MANILA, Philippines - The chairman of the House of Representatives committee on suffrage and electoral reform urged critics of the Commission on Elections (Comelec) yesterday to prove their charges against the poll body.
“They should substantiate their accusations. I urge these groups to exercise restraint in coming out with statements that put the Comelec in a bad light,” Capiz Rep. Fredenil Castro said.
“The Comelec safeguards our elections. If these groups attack the integrity of the Comelec without sufficient proof, they weaken the guardian of our elections, and in effect our electoral process and our democracy. I think we should not allow this thing to happen,” he said.
He lamented that interest groups and “self-styled” experts have been assailing ongoing bidding processes the Comelec has initiated in connection with preparations for the combined presidential-congressional-local elections in May 2016.
In particular, they have questioned Comelec’s plan to award a P300-million diagnostics contract to the poll body’s previous automation contractor, Smartmatic, to test whether thousands of precinct count optical scan (PCOS) machines are still running.
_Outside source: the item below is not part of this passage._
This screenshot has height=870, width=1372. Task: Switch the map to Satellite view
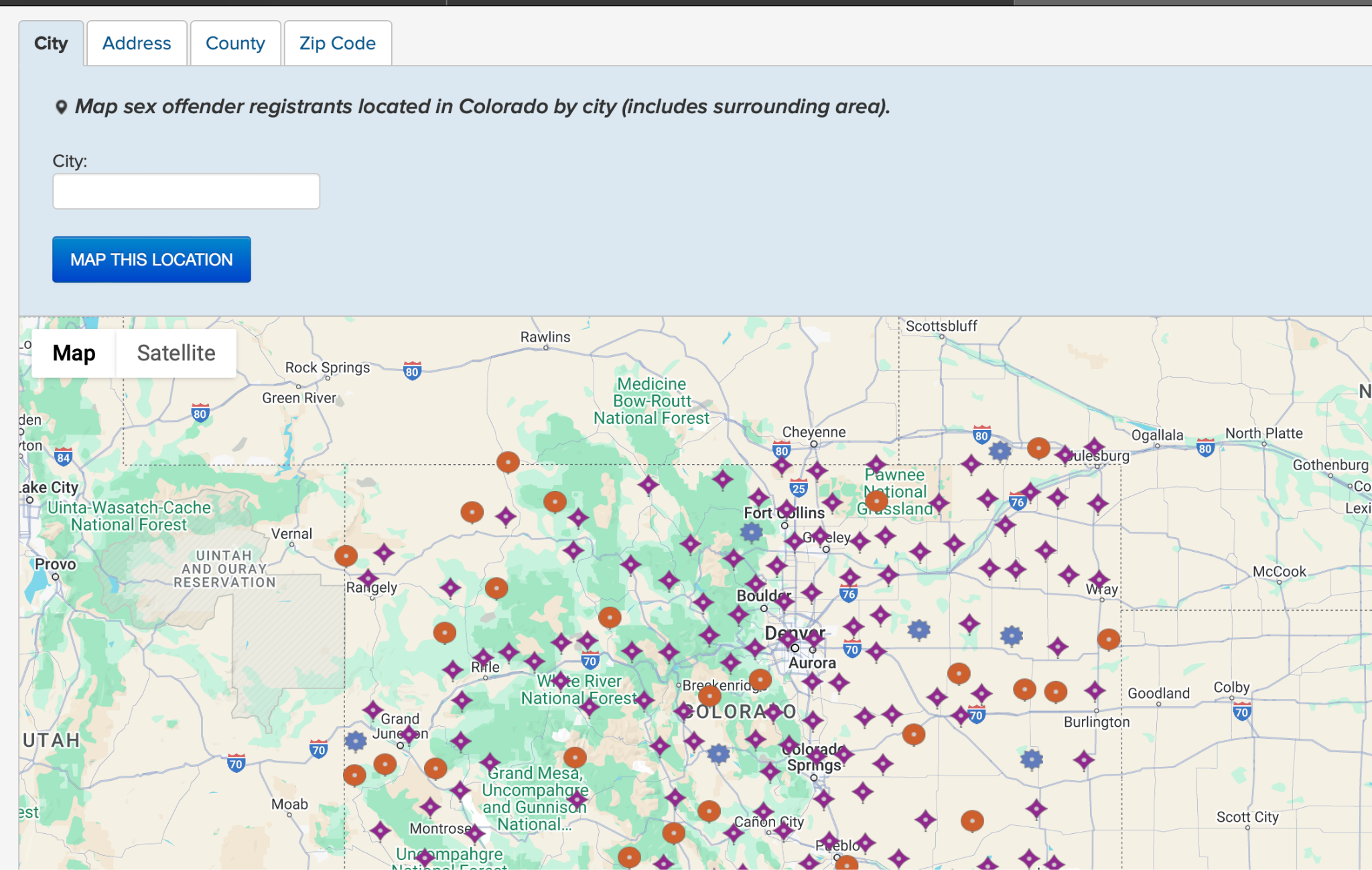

Outgoing Comelec Chairman Sixto Brillantes has vowed to give the contract to Smartmatic unless stopped by the Supreme Court (SC). Since Smartmatic supplied the PCOS machines and possesses the software to test them, it is only logical that it gets the diagnostics deal, he said.
Several concerned groups have asked the SC to restrain Brillantes from proceeding with the award and to order the Comelec to blacklist Smartmatic.
Bayan Muna Rep. Neri Colmenares said the poll commission’s automation contractor “is no global leader in automated elections after all.” This he found out during last Wednesday’s hearing of the suffrage committee on 2016 election preparations, he said.
He said a Smartmatic representative, responding to his questions, told the committee that his company has 500 personnel. “I don’t know off the top of my head,” he quoted the representative as saying when asked how in many countries it was involved in automating elections.
“You have 500 employees, while Indra claims to employ 40,000,” he told the representative, referring to another bidder, Spain’s Indra Sistemas. “You don’t even have at the top of your head how many national elections you have managed.”
For his part, Rep. Antonio Tinio of party-list group Alliance of Concerned Teachers said the Comelec should not pay Smartmatic for testing PCOS machines to be used in the 2016 elections.
He said the automation contractor supplied the PCOS machines, the Comelec should negotiate that it tests them free of charge.